> [Tarefas]
- 1) Segundo o texto sobre O Cristo parou em Eboli, em que ano nasceu Luisa?
- 2) Repita o trecho do texto sobre O Cristo parou em Eboli que começa nas palavras "Mariangela Gualtieri, Ringraziare" e termina após "para nos dizer.".
- 3) Prossiga o texto sobre O Cristo parou em Eboli a partir da última frase apresentada.

> [Texto de origem]
******************************

Economia narrativa / 5 - As figuras de mulheres no grande romance que revelou o sul camponês mostram os segredos de relações afetivas e de memória religiosa
por Luigino Bruni
Original italiano publicado em Avvenire em 10/11/2024
“Quero agradecer por ter uma irmã.”
Mariangela Gualtieri, Ringraziare desidero
Dois episódios do Cristo de Carlo Levi – o encontro com a sua irmã e o menino salvo por N. Senhora de Viggiano – introduzem-nos num mundo que ainda tem muito para nos dizer.
O Cristo parou em Eboli é, antes de mais, um livro rico de episódios escritos com uma prosa lindíssima, capazes de nos dar excertos de uma humanidade tão bela quanto já perdida. Na primeira parte do romance, encontramos a visita de Luisa a Carlo Levi, seu irmão. Ela era uma célebre neuropsiquiatra infantil, conhecida pelos seus estudos pioneiros sobre a educação sexual das crianças. Luisa era quatro anos mais velha do que Carlo (tinha nascido em 1898), e o irmão dá-nos uma belíssima descrição sua em páginas entre as mais intensas do romance. À sua chegada, vê-a descer do automóvel do ‘taxista’ de Gagliano: “Os seus gestos claros, o seu vestido simples, o tom franco da sua voz, o sorriso aberto eram os que eu bem conhecia, que sempre lhe conheci: mas depois dos longuíssimos meses de solidão… a sua chegada era a de uma embaixadora de um outro Estado num país estrangeiro” (p. 78). É graças ao relato que Luisa faz ao seu irmão da sua chegada de comboio a Matera que temos, talvez, as páginas mais conhecidas do Cristo: “Havia uma infinidade de crianças… Vi crianças sentadas à porta das casas, as moscas que lhe pousavam nos olhos, e estes estavam imóveis… Mas a maioria deles tinha as barrigas inchadas, enormes, e rostos amarelos, sofrendo de malária” (p. 82). Uma descrição terrível que contrasta – e desta vez o contraste é bom – com a maravilhosa Matera de hoje, que se tornou uma das mais bonitas cidades europeias. A Itália também foi capaz destas metamorfoses civis que, no entanto, nunca nos devem fazer esquecer que a Basilicata e o Sul não são apenas o brilho de Matera.

******************************

> [Dados disponíveis]
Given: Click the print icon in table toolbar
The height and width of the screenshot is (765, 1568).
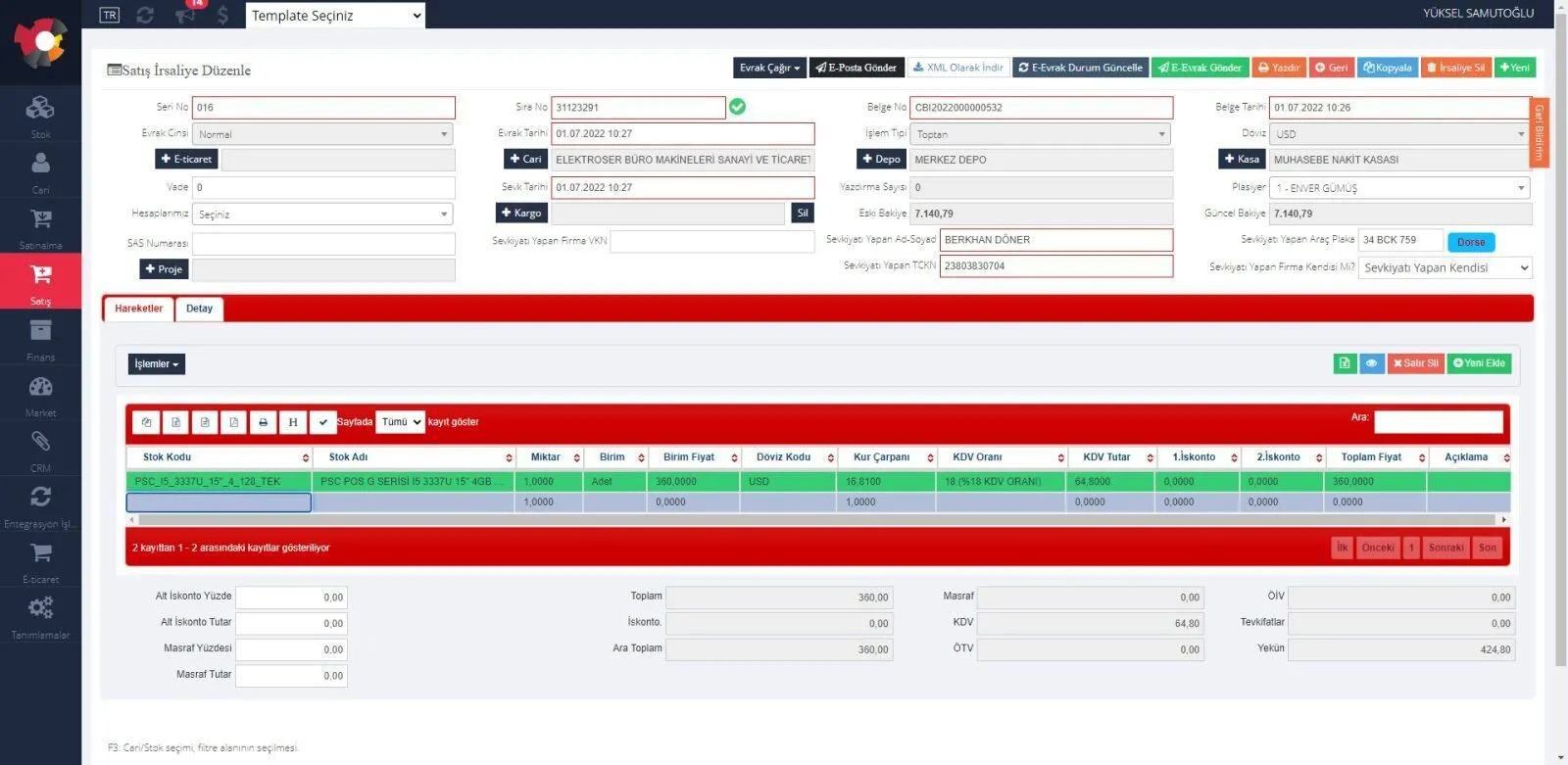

******************************

> [Resultados]
- 1) Em 1898.

- 2)
Mariangela Gualtieri, Ringraziare desidero
Dois episódios do Cristo de Carlo Levi – o encontro com a sua irmã e o menino salvo por N. Senhora de Viggiano – introduzem-nos num mundo que ainda tem muito para nos dizer.

- 3)
O relato da chegada de Luisa a Gaggliano está cheio de emoções, sobretudo quando Carlo descreve como a cidade acolheu e viu aquela visita de sua irmã: “Até agora, eu era, para eles, alguém caído do céu: faltava-me alguma coisa: estava sozinho. Terem descoberto que também eu tinha laços de sangue sobre esta terra parecia que colmatasse alegremente, aos seus olhos, uma lacuna. Ver-me com uma irmã despertou um dos seus sentimentos mais profundos… Quando, ao entardecer, passeávamos pela única rua da cidade, minha irmã e eu, de braço dado, os camponeses olhavam-nos das portas, com alegria. As mulheres saudavam-nos e cobriam-nos de bênçãos: - Abençoado o ventre que vos trouxe… - Abençoados os seios que vos amamentaram! - … Uma esposa é uma coisa boa; mas uma irmã é muito mais! - Irmão com irmã, coração com coração” (p. 84-85). Palavras que recordam as das mulheres de Jerusalém, à passagem de Jesus (Lc 11, 27).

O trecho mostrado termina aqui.